This seminar examines the notions of social inclusion and exclusion in cities according to different categories, including households’ income (wealthy and poor), identity (gender, race, ethnicity, and ableness), and location (formal and informal neighborhoods). It will trace the different narratives that have informed these categories as well as the ones that aimed to purposefully transcend them. The Seminar will also explore how these narratives have led to specific spatial configurations and urban policies, which in their turn, have often enabled social behaviors that reinforced these same narratives. The Seminar will mostly focus on how these ideas are currently shaping cities of the developing world, following their lineage from theories of social justice of to the urban development theories of our time.
It is important to underscore that this course explores social inclusion both as a process and as a goal of urban projects and policies. In that regard, it aims to underscore the role of communities, social movements, and formal institutions in the promotion of -or opposition- inclusive cities. While the focus is on low and middle-income country contexts, US examples are included as part of the global lens and the search for differences and commonalities in urban trajectories.
Also, the course draws writings from a wide diverse range of disciplinary and explanatory approaches, including philosophical inquiry, law, sociology, urban planning theory, economics, and political science. Likewise, it includes analytical papers from academia, normative publications from non-government agencies, and project evaluation reports from multilateral development institutions.
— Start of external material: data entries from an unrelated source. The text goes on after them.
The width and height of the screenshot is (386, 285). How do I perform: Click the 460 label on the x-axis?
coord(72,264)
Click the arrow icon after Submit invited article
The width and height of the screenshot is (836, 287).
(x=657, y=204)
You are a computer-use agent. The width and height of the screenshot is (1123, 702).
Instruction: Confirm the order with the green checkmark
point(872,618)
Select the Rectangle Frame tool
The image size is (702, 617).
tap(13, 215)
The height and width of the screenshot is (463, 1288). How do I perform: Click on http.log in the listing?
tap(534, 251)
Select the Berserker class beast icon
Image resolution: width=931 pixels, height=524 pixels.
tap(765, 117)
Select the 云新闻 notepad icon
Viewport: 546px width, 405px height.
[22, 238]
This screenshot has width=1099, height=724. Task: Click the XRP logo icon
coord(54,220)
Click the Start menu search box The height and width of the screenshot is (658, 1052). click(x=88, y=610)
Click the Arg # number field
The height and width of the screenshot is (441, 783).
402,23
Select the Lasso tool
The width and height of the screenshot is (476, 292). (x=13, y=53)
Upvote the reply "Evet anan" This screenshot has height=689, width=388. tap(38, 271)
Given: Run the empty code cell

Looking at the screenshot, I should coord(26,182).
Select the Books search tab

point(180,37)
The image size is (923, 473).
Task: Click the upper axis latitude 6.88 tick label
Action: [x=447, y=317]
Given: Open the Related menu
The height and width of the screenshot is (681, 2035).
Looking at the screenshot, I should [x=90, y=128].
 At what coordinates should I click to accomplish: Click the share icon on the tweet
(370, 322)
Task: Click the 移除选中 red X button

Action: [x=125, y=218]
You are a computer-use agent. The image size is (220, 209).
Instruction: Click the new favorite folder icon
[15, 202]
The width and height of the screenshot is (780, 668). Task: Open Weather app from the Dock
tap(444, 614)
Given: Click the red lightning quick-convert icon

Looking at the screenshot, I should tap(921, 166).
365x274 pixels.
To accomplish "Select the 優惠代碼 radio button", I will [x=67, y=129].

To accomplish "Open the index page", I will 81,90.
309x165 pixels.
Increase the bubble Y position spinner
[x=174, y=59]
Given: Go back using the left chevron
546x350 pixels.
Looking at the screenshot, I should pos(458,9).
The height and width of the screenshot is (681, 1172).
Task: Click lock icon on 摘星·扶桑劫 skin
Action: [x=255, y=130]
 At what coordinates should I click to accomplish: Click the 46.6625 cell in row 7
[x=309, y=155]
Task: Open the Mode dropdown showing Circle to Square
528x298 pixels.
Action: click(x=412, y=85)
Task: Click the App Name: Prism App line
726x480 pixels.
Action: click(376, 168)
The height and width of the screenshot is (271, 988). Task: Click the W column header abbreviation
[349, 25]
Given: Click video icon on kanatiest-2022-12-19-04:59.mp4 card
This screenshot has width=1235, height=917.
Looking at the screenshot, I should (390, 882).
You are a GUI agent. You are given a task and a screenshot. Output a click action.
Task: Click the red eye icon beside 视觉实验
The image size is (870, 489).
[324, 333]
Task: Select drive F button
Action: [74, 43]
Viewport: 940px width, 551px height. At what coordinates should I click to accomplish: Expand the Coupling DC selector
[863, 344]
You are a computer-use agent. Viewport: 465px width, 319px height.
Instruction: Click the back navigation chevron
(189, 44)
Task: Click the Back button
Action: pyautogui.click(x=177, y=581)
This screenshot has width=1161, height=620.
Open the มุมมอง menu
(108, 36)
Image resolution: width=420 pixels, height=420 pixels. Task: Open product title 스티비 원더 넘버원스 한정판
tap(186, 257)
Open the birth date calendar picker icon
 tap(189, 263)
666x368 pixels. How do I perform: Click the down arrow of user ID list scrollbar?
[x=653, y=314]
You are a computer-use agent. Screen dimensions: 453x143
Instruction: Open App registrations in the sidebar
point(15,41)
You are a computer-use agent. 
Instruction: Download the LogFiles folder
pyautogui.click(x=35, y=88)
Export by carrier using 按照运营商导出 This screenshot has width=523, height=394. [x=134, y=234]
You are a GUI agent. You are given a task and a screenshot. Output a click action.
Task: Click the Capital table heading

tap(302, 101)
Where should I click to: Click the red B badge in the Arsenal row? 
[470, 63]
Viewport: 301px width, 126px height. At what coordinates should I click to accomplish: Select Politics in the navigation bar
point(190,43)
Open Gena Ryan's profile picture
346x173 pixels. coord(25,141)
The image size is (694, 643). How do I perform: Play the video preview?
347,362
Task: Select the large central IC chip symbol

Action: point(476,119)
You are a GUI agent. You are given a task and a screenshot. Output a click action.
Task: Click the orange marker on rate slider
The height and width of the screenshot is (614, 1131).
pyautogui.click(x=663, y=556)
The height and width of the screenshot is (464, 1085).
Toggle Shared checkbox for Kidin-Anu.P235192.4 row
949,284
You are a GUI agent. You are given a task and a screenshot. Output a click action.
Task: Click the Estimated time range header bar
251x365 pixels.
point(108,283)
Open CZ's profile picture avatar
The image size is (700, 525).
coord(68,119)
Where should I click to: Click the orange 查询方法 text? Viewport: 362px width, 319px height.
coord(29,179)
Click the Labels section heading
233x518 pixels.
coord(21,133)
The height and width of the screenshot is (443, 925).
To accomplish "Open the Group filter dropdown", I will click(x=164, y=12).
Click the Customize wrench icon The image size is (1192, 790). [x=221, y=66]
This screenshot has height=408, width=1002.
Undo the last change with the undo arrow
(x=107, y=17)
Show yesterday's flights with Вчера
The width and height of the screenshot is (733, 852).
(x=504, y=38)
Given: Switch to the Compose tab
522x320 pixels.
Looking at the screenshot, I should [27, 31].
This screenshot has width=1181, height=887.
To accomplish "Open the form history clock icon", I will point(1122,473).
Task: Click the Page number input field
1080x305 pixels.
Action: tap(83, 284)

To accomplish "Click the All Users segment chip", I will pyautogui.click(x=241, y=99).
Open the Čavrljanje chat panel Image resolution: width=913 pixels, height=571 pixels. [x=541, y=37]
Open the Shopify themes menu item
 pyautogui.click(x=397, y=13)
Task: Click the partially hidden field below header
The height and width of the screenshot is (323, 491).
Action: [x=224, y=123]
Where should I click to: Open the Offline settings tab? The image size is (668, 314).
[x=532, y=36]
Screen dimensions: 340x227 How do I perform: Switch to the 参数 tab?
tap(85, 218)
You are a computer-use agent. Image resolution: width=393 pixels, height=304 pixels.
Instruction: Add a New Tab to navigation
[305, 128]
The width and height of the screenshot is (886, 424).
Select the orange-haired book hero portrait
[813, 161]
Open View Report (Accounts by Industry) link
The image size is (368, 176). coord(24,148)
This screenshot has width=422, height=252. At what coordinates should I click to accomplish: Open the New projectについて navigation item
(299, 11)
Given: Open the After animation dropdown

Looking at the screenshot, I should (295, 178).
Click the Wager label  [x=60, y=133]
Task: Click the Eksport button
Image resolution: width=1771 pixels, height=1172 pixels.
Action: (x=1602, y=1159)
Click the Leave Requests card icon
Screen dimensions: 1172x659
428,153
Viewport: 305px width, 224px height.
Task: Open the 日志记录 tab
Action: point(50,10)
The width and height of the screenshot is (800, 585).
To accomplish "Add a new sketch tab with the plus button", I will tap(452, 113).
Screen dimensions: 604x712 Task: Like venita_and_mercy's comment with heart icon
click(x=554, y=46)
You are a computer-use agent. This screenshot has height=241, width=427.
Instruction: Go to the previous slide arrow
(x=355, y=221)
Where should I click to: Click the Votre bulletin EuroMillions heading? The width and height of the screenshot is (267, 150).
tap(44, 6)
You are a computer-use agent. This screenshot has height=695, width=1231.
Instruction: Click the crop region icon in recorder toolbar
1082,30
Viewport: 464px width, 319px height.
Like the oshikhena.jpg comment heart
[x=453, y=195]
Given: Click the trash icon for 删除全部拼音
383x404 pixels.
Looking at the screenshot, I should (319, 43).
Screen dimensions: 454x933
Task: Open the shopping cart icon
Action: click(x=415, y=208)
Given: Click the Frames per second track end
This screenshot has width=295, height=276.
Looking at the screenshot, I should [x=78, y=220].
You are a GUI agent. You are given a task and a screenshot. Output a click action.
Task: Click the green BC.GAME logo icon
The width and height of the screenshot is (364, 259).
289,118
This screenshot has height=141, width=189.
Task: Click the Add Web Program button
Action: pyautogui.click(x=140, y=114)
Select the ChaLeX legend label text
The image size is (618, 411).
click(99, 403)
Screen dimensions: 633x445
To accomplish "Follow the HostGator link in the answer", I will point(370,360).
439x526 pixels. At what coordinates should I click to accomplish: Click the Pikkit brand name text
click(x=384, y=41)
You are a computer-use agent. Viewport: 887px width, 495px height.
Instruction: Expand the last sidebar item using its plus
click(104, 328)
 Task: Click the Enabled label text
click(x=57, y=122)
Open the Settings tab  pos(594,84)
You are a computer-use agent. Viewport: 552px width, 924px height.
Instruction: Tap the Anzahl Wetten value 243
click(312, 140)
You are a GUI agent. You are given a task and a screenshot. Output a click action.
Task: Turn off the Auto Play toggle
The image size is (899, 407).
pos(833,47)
The course will take advantage of these different approaches in the class readings to discuss semantic issues and communication strategies in the construction of arguments promoting inclusive cities.
1. Think critically about notions of justice and fairness in the realm of urban spaces and urban policies.
2. Identify the narratives on inclusion and exclusion in cities, particularly according to categories based on household income, individual identity, and place of residence.
3. Understand how these narratives impact the way designers, urban planners, and policymakers conceptualize urban spaces and urban systems.
4. Learn about the way key institutions, social actors, and social movements interact for promoting inclusive cities.
5. Acquire fluency in, and think critically about, illustrative recent urban projects and policies implemented toward social inclusion from cities across the globe.
6. Familiarize with diverse methodological and disciplinary approaches in the current global conversation on questions of urban inclusion.
7. Think strategically about methodology, tone, and methods in writings toward promoting inclusive cities
8. Think innovatively about alternative planning and policy approaches for inclusive cities.